Everyday Parenting Toolkit book by Kazdin

And I agree on the recommendation for positive daily one on one time. You Need to let your kid take the lead during this time and not direct or ask questions for it to be most effective as a judgment free relationship building time.
Anonymous
Anonymous wrote:
Anonymous wrote:How old are your children?


The younger one is 6. We have a relatively large age gap. I think part of the issue with me is when we went through everything with DD I realized my uptight personality was actually clinically significant anxiety and recognized that I had pretty serious PPA with my first (I wasn’t depressed and didn’t know PPA and PPOCD were things even though I knew something was wrong). I’ve had a number of therapists since then but only really clicked with one (who moved away). So I feel a little responsible for my DD condition and a little bit broken sometimes.

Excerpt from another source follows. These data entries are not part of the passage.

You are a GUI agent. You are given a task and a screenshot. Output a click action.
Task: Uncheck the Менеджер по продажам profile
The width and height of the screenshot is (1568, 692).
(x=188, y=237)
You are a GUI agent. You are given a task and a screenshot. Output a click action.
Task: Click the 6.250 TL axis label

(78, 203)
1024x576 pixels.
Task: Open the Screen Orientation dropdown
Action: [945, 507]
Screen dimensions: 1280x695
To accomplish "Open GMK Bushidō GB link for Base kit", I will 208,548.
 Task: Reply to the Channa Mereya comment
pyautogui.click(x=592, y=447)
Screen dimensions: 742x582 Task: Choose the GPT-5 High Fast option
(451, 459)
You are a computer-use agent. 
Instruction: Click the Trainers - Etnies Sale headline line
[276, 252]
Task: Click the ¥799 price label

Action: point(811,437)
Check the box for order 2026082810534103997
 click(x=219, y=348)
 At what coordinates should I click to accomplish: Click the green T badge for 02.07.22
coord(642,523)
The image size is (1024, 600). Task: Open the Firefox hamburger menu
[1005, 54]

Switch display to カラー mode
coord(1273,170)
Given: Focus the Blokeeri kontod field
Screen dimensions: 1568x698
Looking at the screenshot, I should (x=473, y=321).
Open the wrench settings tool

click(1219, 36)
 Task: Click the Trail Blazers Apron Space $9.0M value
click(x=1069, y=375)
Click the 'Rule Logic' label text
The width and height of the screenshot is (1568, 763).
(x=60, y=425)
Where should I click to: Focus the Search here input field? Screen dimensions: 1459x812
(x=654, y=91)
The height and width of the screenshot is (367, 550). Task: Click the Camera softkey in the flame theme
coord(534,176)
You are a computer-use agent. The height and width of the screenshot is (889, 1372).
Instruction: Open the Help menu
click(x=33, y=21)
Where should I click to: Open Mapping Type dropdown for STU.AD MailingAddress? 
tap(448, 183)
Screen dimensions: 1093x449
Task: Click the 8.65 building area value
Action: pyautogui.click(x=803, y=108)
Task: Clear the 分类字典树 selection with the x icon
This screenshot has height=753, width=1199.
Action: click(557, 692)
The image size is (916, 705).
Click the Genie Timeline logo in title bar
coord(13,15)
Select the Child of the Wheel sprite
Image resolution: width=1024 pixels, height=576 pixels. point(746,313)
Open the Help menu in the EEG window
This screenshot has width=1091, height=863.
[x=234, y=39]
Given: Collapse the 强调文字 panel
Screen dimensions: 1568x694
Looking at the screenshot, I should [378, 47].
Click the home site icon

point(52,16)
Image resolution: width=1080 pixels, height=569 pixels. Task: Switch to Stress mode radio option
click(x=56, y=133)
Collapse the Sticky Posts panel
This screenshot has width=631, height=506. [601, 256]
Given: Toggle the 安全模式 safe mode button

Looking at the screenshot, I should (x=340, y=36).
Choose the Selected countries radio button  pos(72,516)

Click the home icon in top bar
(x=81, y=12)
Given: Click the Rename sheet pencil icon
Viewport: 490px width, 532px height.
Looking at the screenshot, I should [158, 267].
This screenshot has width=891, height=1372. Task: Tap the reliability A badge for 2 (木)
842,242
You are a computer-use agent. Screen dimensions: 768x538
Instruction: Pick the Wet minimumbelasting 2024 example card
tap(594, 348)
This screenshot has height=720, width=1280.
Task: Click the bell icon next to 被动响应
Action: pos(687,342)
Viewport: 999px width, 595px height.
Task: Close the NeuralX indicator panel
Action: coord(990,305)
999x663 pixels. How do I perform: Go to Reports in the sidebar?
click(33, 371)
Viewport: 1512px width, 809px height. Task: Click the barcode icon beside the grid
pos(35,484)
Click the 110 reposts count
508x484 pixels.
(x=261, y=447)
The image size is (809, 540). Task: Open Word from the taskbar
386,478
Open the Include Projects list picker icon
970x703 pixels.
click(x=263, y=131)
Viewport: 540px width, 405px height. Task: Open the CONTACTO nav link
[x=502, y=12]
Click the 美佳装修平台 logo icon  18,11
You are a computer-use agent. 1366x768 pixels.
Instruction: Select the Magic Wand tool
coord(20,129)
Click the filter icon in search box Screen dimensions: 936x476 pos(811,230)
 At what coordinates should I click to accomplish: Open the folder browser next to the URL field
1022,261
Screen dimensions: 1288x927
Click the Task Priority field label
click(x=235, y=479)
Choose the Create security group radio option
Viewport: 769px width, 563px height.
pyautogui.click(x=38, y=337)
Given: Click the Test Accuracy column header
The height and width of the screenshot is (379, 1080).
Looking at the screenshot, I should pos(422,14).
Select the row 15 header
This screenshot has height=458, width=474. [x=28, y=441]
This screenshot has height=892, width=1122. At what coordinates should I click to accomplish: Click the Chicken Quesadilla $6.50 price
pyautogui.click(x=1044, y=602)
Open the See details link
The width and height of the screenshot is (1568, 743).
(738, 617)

I’d work on getting therapy for yourself.
Anonymous
Very very similar situation here! My younger DC has been diagnosed with depression and an eating disorder. They are 10. They sleep 12 hours a day and are still exhausted, barely eats, and is a lovely train wreck. I regret not getting help earlier for DC1. I had no idea how much DC2 was affected by DC1’s behavior. Sometimes these things sort themselves out. And sometimes they become real real problems. No one can give you the answer. I would air on the side of more intervention, rather than less.

I completely get your feelings of regret and uncertainty. Again, you don’t know that things might not have been worse had you done nothing. You just don’t know. You have to accept that uncertainty, and move on. I’m so sorry you’re going through this.